#### Assignment:
Return exactly the run of lines that begins at the line containing "Select CBS in the outlet list" and ends at the last line of the material below; pictures stay out.
== == ==
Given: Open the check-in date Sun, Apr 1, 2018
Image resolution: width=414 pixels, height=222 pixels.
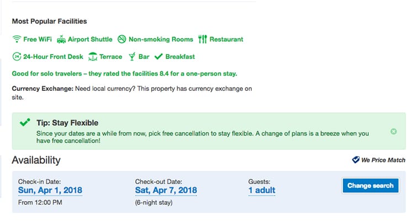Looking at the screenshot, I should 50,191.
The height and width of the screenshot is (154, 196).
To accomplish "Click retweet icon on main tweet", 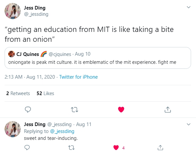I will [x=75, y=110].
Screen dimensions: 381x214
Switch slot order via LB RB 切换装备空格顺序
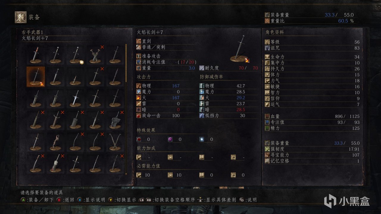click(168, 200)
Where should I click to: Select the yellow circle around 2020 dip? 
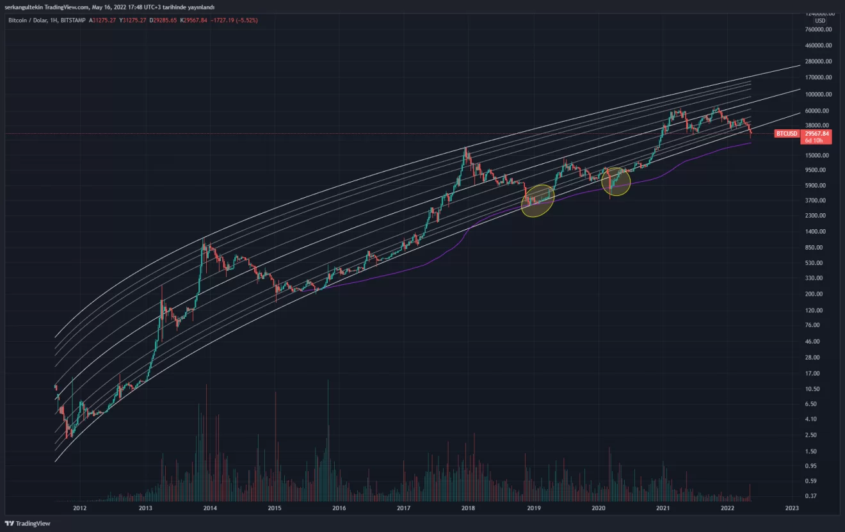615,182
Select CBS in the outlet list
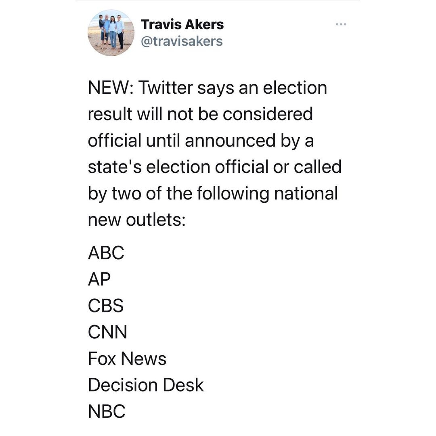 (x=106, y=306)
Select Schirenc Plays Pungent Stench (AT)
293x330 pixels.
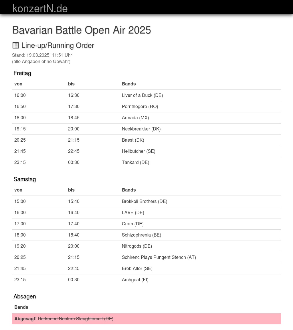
== == ==
#### Solution:
Select CBS in the outlet list
 (x=106, y=306)
Select Schirenc Plays Pungent Stench (AT)
293x330 pixels.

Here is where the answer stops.